** EXERCISE MATERIALS **

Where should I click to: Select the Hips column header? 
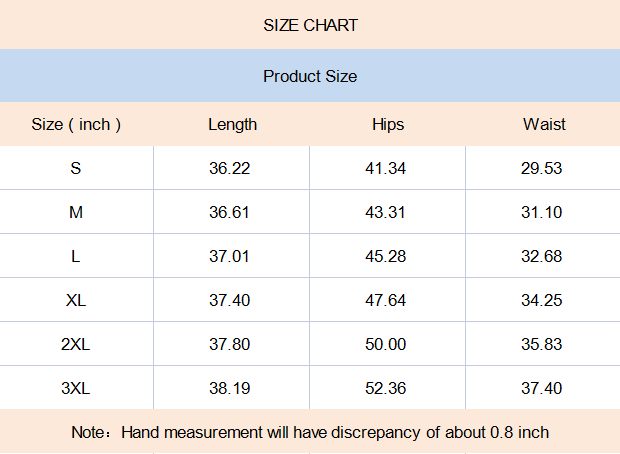pyautogui.click(x=388, y=124)
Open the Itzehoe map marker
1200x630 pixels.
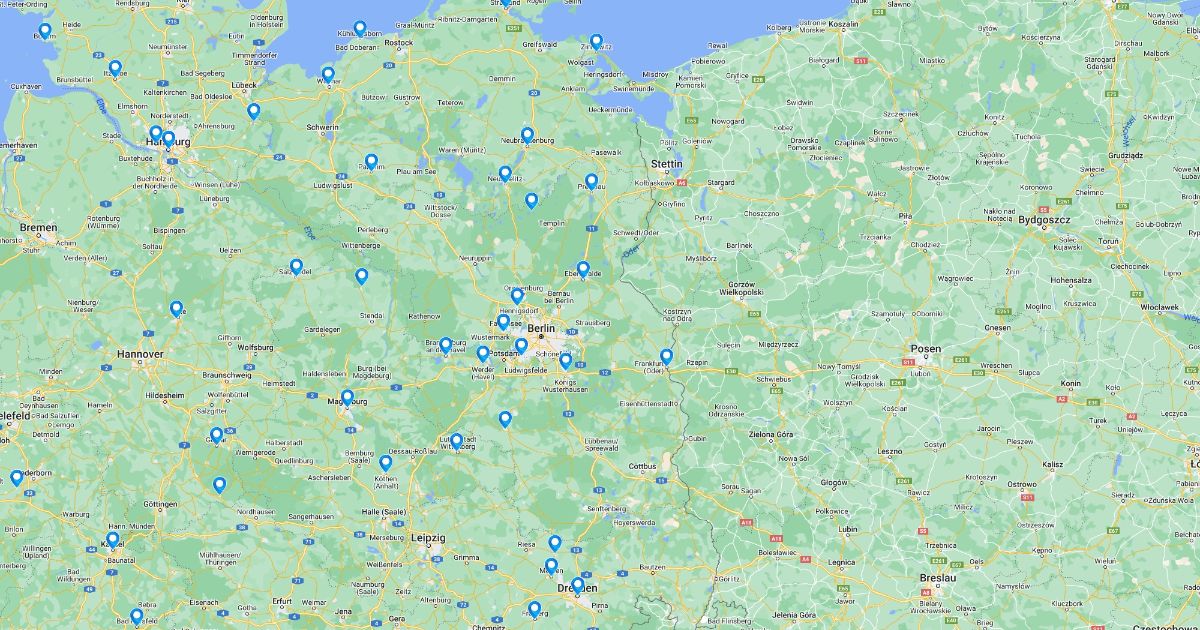115,68
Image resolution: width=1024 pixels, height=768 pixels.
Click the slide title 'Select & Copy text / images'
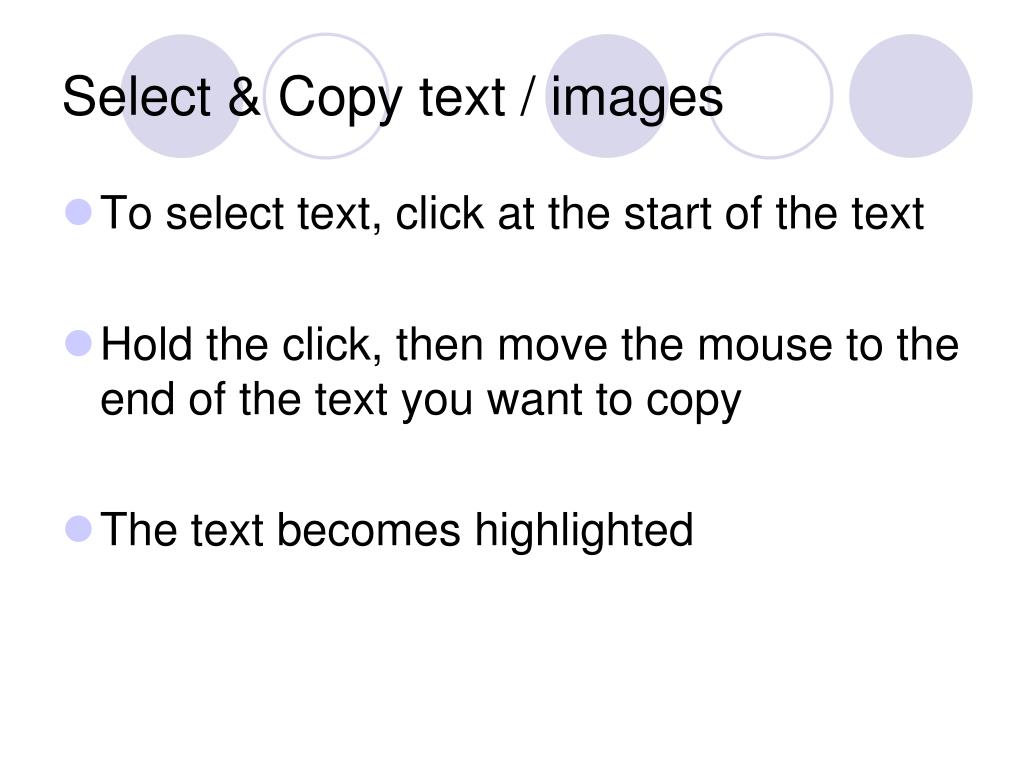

** ASSIGNMENT **
Copy out all of the data word for word. Do not carry over any picture.

** RESPONSE **
Where should I click to: Select the Hips column header? 
pyautogui.click(x=388, y=124)
Open the Itzehoe map marker
1200x630 pixels.
115,68
Image resolution: width=1024 pixels, height=768 pixels.
Click the slide title 'Select & Copy text / images'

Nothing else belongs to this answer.